Hi lads,
In implementing a hash table, I offer the option of storing
arbitrarily-typed objects using a pointer-to-void.
My hash function is as follows:
unsigned int hashfn(void * key, unsigned int tablesize)
{
return *(unsigned int *)(key) % tablesize;
}
The question is not whether this is a good hash function (in terms of
hash collisions and whatnot), but rather if taking the first
width-of-an-unsigned-int bits from the object pointed to by 'key', and
returning their value as if they were representing an unsigned int,
through the use of a cast, is well-defined.

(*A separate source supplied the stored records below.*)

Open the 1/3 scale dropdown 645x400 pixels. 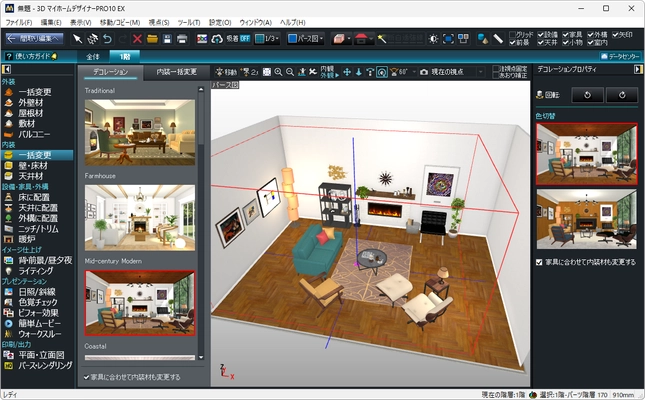coord(270,39)
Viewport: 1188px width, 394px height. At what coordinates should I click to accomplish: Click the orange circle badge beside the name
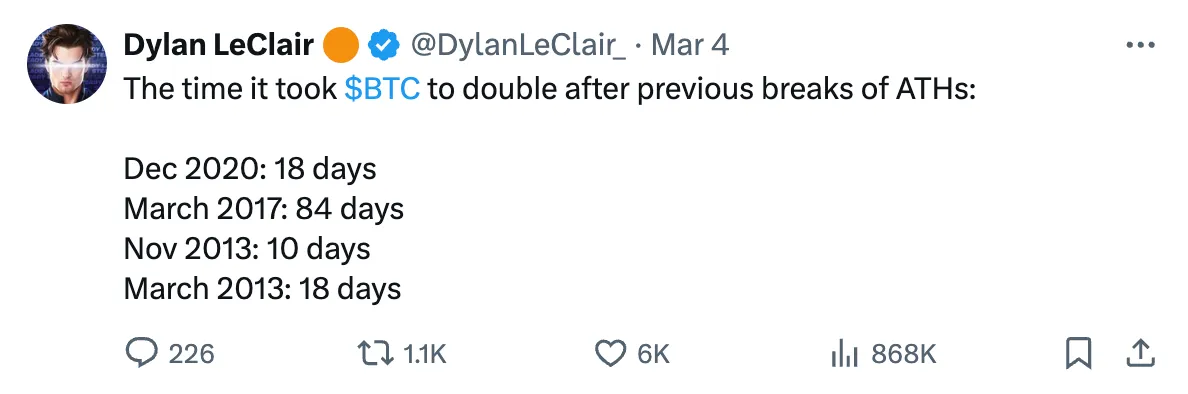click(x=341, y=45)
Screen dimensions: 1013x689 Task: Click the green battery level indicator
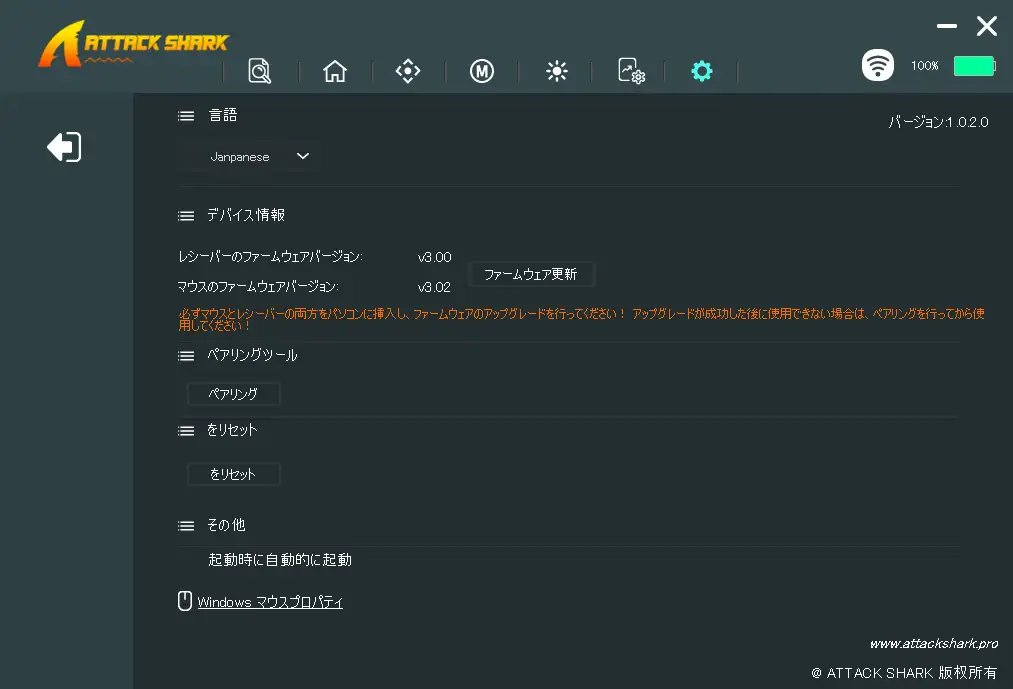[x=973, y=66]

In general, I can see that if whatever 'key' were pointing to occupied
less storage space than an int, the behaviour would likely be
undefined, but in my case I can safely assume the object pointed to by
'key' is equal or greater in size than an int.
Thanks,
Thomas 12 1527
T Koster wrote: Hi lads,
In implementing a hash table, I offer the option of storing arbitrarily-typed objects using a pointer-to-void.
My hash function is as follows:
unsigned int hashfn(void * key, unsigned int tablesize) { return *(unsigned int *)(key) % tablesize; }
The question is not whether this is a good hash function (in terms of hash collisions and whatnot), but rather if taking the first width-of-an-unsigned-int bits from the object pointed to by 'key', and returning their value as if they were representing an unsigned int, through the use of a cast, is well-defined.
No, it isn't. Unless key is aligned in a way compatible with
unsigned int, the behaviour is undefined.
T Koster wrote: Hi lads,
In implementing a hash table, I offer the option of storing arbitrarily-typed objects using a pointer-to-void.
My hash function is as follows:
unsigned int hashfn(void * key, unsigned int tablesize) { return *(unsigned int *)(key) % tablesize; }
The question is not whether this is a good hash function (in terms of hash collisions and whatnot), but rather if taking the first width-of-an-unsigned-int bits from the object pointed to by 'key', and returning their value as if they were representing an unsigned int, through the use of a cast, is well-defined.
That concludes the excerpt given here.